Abstract

Actinic keratosis (AK) usually co-exists in areas of severe photodamage, but the clinical applicability of reflectance confocal microscopy (RCM) in diagnosing AK currently depends on a set of parameters yet to be defined in comparison to photodamaged skin (PD). To correlate the RCM features of PD and AK with histopathology. Twenty participants with a mean age of 64years and skin phototype I and II were studied. RCM was performed on two PD and one AK within a field of 25cm2 on the left dorsal forearm, followed by shave biopsies. Blinded evaluation of the histopathological and RCM images using established parameters in AK were performed retrospectively in consensus with an expert confocalist, correlated with the histopathological diagnosis by a board-certified dermatopathologist. A total of 57/60 areas were included.
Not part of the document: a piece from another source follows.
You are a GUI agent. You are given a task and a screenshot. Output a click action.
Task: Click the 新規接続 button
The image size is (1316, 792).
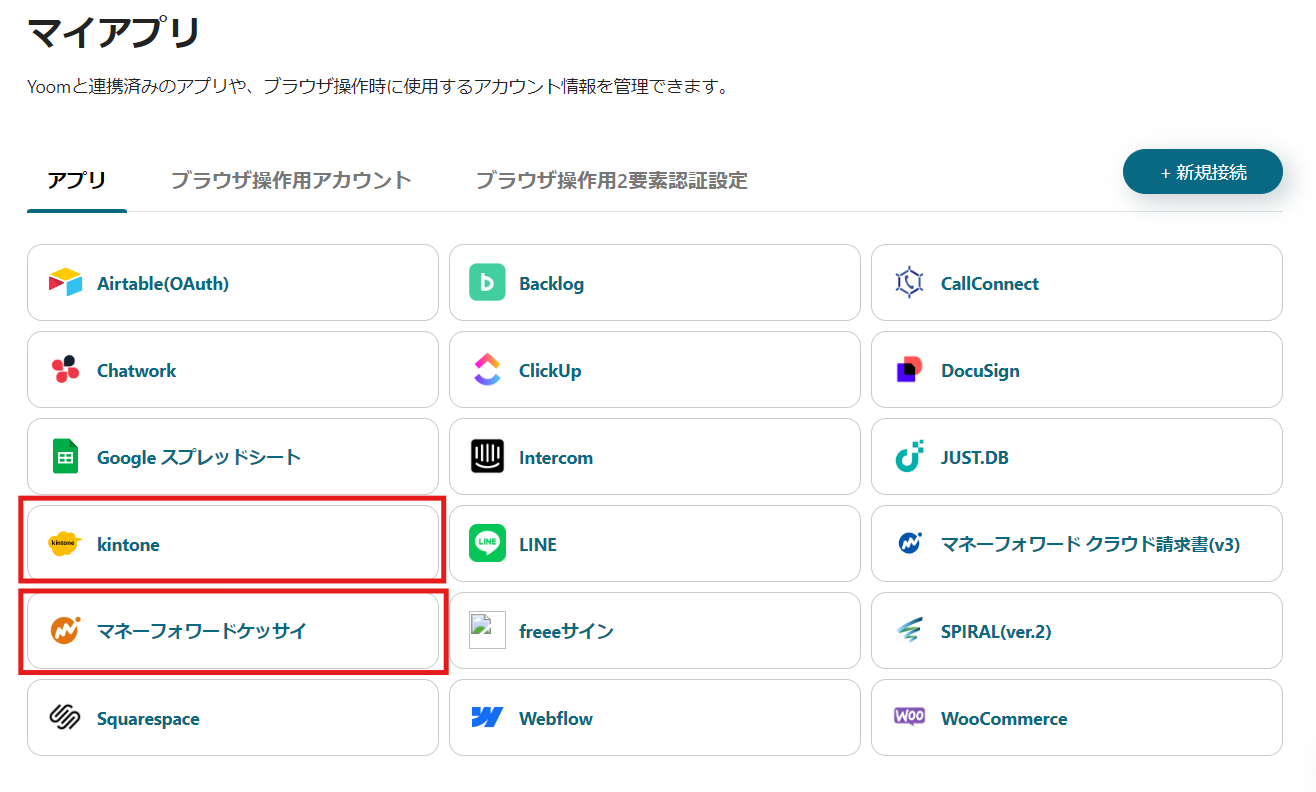(1202, 171)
There were 43/57 (75%) and 14/57 (25%) histopathologically confirmed PD and AK respectively. Individual corneocytes, stratum corneum disruption, dermal inflammatory cells, increased vascularity/dilated vessels and solar elastosis were detected in PD and AK upon histopathology and RCM. The features in favour of AK were parakeratosis, hyperkeratosis, more severe keratinocyte pleomorphism and architectural disruption, and the presence of epidermal inflammatory cells. PD also demonstrated keratinocyte pleomorphism and architectural disruption though this was generally less severe than AK. A small subset of PD exhibited a comparable degree of keratinocyte pleomorphism and architectural disruption to the AKs in the cohort. The viable epidermis demonstrates PD and AK to be part of a disease continuum corresponding to field cancerization. Individual corneocytes, stratum corneum disruption, dermal inflammatory cells, increased vascularity/dilated vessels and solar elastosis may be present in PD; whereas, parakeratosis and hyperkeratosis may represent the key to distinguishing AK from PD using RCM. The significance of epidermal inflammatory cells in the RCM diagnosis of AK remains to be elucidated.